上州三原散策ツアー



さて、今日は嬬恋村インタープリター会の総会の日なのだが、せっかくなので午前中に観察会を行うことにした。私が集落としてのインタープリテーションをし、安田滋さんが建築物の案内をしていただけることになった。地元の宮崎秀昌さんも参加し、ご助言をいただきながらのインタープリテーション、スタート。

駅を出て草軽電鉄の話や少し古い写真をお見せした後、かつての鉄橋跡へ。

今日は安田さんがいろいろな資料を用意してくださっていた。ボランティアだというのに大変ありがたい。しかし安田さんも三原の路地裏まで入ってじっくり聞き込み調査はやってこなかったらしく、三原で最も古い阿弥陀堂(現在は車庫として利用されている)を見て感激してくださったようだ。解説にも熱が入っていた。


  


阿弥陀堂の中を覗くと、梁に雲の彫刻が。さすがは仏様のおわす所だ。

安田さんによると木造建築物は100年で3mm風化するそうだ。だからこの建物は100年は経っている。そんなに昔からこんな細い木の釘でもたせているの?木って本当に丈夫だよなあ。

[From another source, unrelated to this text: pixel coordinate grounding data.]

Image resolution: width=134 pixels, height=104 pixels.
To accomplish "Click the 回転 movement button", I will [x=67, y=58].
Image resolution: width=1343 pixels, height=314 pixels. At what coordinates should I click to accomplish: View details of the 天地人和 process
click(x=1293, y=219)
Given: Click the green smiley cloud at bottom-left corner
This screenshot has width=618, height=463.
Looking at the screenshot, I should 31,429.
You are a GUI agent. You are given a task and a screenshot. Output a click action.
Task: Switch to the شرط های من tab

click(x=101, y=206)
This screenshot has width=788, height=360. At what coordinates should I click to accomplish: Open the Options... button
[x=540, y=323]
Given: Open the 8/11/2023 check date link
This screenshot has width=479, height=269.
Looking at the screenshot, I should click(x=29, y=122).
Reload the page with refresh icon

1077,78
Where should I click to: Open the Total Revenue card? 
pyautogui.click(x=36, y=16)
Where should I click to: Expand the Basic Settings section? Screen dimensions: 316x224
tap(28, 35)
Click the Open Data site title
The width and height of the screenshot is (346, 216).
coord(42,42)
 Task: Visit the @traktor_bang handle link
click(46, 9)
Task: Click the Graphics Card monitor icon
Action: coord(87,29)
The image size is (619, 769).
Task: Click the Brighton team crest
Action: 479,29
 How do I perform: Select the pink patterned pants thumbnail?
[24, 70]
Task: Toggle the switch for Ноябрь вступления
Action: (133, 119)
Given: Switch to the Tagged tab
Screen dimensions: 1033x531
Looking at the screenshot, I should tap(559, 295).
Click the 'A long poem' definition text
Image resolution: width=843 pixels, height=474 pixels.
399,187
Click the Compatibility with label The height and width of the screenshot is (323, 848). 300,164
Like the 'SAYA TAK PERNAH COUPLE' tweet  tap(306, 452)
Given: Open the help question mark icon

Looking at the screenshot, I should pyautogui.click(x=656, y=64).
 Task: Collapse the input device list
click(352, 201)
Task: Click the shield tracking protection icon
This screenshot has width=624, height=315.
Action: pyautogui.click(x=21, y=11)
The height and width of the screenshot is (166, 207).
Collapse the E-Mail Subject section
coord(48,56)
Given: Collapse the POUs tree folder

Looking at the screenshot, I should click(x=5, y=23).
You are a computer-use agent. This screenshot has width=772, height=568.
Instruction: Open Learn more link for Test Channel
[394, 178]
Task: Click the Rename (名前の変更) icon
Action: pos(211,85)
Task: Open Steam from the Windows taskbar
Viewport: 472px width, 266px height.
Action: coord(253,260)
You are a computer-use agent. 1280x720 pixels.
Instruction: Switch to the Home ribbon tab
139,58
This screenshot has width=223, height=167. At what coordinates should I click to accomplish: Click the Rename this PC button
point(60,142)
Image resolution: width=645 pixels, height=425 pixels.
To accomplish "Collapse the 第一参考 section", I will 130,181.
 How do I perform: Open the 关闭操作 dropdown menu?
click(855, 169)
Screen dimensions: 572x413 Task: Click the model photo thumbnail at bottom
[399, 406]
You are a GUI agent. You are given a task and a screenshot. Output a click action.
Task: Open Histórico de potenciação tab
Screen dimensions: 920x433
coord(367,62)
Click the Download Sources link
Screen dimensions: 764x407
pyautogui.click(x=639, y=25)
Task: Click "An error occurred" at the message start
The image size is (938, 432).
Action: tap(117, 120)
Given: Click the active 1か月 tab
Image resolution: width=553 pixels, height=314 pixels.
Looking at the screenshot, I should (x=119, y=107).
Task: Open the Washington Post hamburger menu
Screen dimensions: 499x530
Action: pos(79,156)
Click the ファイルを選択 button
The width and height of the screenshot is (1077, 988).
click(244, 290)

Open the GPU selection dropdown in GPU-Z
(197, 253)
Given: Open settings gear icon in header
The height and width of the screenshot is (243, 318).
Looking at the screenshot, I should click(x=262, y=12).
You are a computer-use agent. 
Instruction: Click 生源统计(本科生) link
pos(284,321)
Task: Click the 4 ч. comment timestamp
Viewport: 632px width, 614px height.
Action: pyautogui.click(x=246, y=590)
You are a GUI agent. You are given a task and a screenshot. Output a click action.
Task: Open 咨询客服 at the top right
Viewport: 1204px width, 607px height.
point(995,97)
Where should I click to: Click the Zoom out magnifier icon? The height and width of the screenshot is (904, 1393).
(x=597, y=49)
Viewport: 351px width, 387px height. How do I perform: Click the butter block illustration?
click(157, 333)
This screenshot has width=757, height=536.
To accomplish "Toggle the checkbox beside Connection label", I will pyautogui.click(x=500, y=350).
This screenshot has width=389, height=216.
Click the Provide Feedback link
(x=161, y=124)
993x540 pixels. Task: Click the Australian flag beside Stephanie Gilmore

そして嬬恋村初代村長の篠原仙吉さんの旧家を訪問。…ここで、私が以前とあるインタープリターに教えてもらった「ウダツ」という言葉は、間違っていると指摘された。いやあ、参ったなあ。やはり先輩が言ったことでも鵜呑みにしちゃ駄目だ。これからはきちんと調べよう。


  


そして次に移築された阿弥陀堂へ。ここは、廃仏毀釈で打ち壊されたためか傷みが激しい。安田さんは初めて見る建物なのによくいろいろと解説が出てくるな。組ませていただいて良かった。

この坂は上りはとてもきつかったのだが、ふと振り返ると、とても感じが良かったので思わずパシャリ。

そしてもう一人の名インタープリター、剣持豊彦さんをここで紹介。三原ジオラマと共に現れた。


  


剣持さんは話し出したらまず止まらない。要するに、それだけ多くのメッセージを持っているということだ。

南木佳士(霜田哲夫)さんとの幼なじみの話や小説の話、鬼押出し・鎌原集落紙芝居のお話、愛妻神社(三原神社)と日本武尊のお話、絵馬を作ったお話…。

これだけ、地元を愛しているインタープリターは滅多にいない。どうしてこの人がこの三原集落でインタープリテーションで活躍するシステムを作って来れなかったのだろう。本当に残念でならない。


  


手作りの絵馬もどうやら売れたみたい。ああ、良かった良かった。

さて、この辺まで少しゆっくりしすぎた。現在の阿弥陀堂では湯窪と薬師如来の話のほか簡単な説明をし、そそくさと進んだ。ここで篠笛を吹こうかとも思い準備をしてきたのだが、またの機会にしよう。

黒岩憲司先生の旧家はさすがは元街道一の大きな商店だっただけあって、美しい扇子型化粧彫り頬杖がある。ここでは安田さんは信州型と上州型を説明していた。


  


中居屋旅館跡では、下の食堂との関係や、電話があった話、基礎が玉石であること・・・などを話していたようだ。

ここで、もう一人のインタープリターを紹介。山口岩美さんは中居屋重兵衛の研究では当会で右に出る者はいない。ここで、中居屋重兵衛と養蚕・生糸の関係、近代日本経済の基礎を作った話、幕末の不穏な噂話の真相は…!?など、さまざまなお話を聞かせてくださった。今回は時間がなかったので、今度は何か資料を用意していただき、じっくりとお話を聞かせていただきたいものだ。